## Excerpt to read
__________________________________________________
Field Hockey Canada > Top-notch Canadian officials at Jr. Pan Ams

Top-notch Canadian officials at Jr. Pan Ams

September 28, 2012 | Field Hockey Canada |

Canada sent six top-notch officials to the recent 2012 Pan American Junior Championships in Guadalajara, Mexico.  Technical Officer Tony Stewart, Assistant Umpire Manager Sumesh Putra and Umpire Gavin Caldecott were on the men’s side.  For the women’s tournament, Tournament Director Madge Johnson, Assistant Umpire Manager Chris Wilson and Umpire Megan Robertson represented Canada.  Umpires Caldecott and Robertson each received their FIH badge in Guadalajara – a very exciting accomplishment. 

Tournament Director Madge Johnson, Assistant Umpire Manager Chris Wilson and Umpire Gavin Caldecott share their experiences.

FHC:  What was your experience at the Pan American Junior Championships?

Madge Johnson: It was a great experience!  There were 24 teams competing and hockey for 14 days in a row.

Chris Wilson:  My experience was pretty much what I expected: long days and many of them, but it was rewarding.  We had six umpires on the women’s side going for their FIH badge, and it was up to the Umpires Manager, Cinthia, and I to decide if they met the standard.  That was a big responsibility.  Giving advice to newly badged and more experienced umpires was a big responsibility as well. 

Gavin Caldecott:  I had a fantastic experience.  The level of hockey and styles on display were very different between all the teams, and umpiring the different levels of skill means that you have be able to change your umpiring approach for every game.  It was also good to meet and work with a very diverse group of umpires.  The North American, Caribbean, South American and Central American umpires all have slightly different styles and approaches to the game, and we have to mix it all up and still be consistent!  Off the pitch, both the women’s and men’s groups got on together very well, and we had a good time. I’ve certainly made some good friends, and I hope my umpiring career allows me to keep in contact with those individuals for the next few years.

FHC:  What was your favourite moment of the Championships?

MJ:  I think my favourite moment was on the first day when Team Guatemala, who had just lost 0 – 24 to Argentina, sat in the stands to cheer for the “underdog” Puerto Rico.  This continued the entire two weeks of the tournament – the underdog teams kept cheering for each other.  This is true sportsmanship and the reason why the tournament should always have the men’s and women’s competitions simultaneously. 

CW:  I really enjoyed advising the umpires, then watching them improve and have confidence in themselves.  Also, as a friend of both Megan Robertson and Gavin, it was very special to watch them both do so well and receive their FIH badge.
__________________________________________________
## Exercises
1) In the article on Canadian officials at the Jr. Pan Ams, alter the passage starting at "Madge Johnson: It" and ending at "responsibility as well." by putting "duty" in place of "responsibility".
2) Can you carry the article on Canadian officials at the Jr. Pan Ams on from its last sentence?
The material has no connection to the article on Canadian field hockey officials.

## Provided material
__________________________________________________
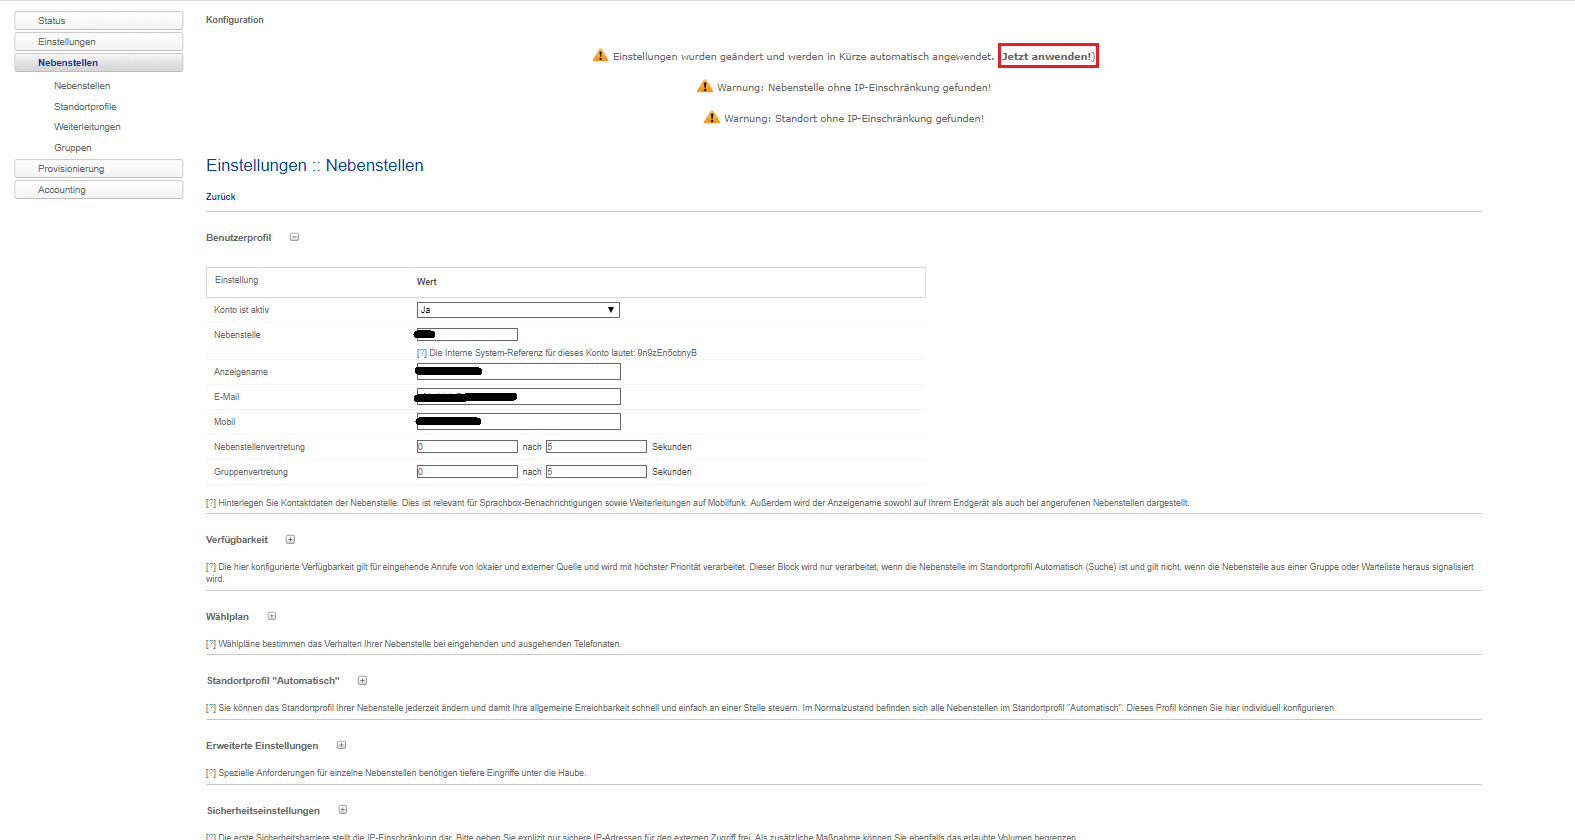Viewport: 1575px width, 840px height.
Task: Click the warning icon for Nebenstelle IP restriction
Action: click(705, 87)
__________________________________________________
## Task-by-task outputs
1)
Madge Johnson: It was a great experience!  There were 24 teams competing and hockey for 14 days in a row.

Chris Wilson:  My experience was pretty much what I expected: long days and many of them, but it was rewarding.  We had six umpires on the women’s side going for their FIH badge, and it was up to the Umpires Manager, Cinthia, and I to decide if they met the standard.  That was a big duty.  Giving advice to newly badged and more experienced umpires was a big duty as well.

2)
GC:  My personal favourite moment of the Championships was umpiring the bronze medal game between Chile and the USA that ended on a golden goal in extra time.  It was a very even match, with both teams playing fast, aggressive hockey, and it was a challenging game to umpire, but it went well!   Another favourite moment was watching my fellow Canadian umpire, Megan Robertson, umpire her big match: the women’s semi-final between the USA and Argentina.  We have come up through the umpiring ranks together, so to watch her umpire such a big game so well was a proud moment for me. 

FHC:  There were quite a few Canadian officials involved in Guadalajara – what does this mean for Canada?

MJ:  This junior tournament is a great opportunity for our up and coming umpires to participate in a tournament where they can get international experience and potentially obtain their FIH Badge.  Both Megan Robertson and Gavin Caldecott did an excellent job representing Canada.  They have both worked very hard the last couple of years to improve their game, including travelling on their own dime to find international matches.

CW:  It is exciting to see all the Canadian officials here in Guadalajara.  All the officials here will gain experience and knowledge to take home to share with others which will, in turn, strengthen our entire hockey community in Canada.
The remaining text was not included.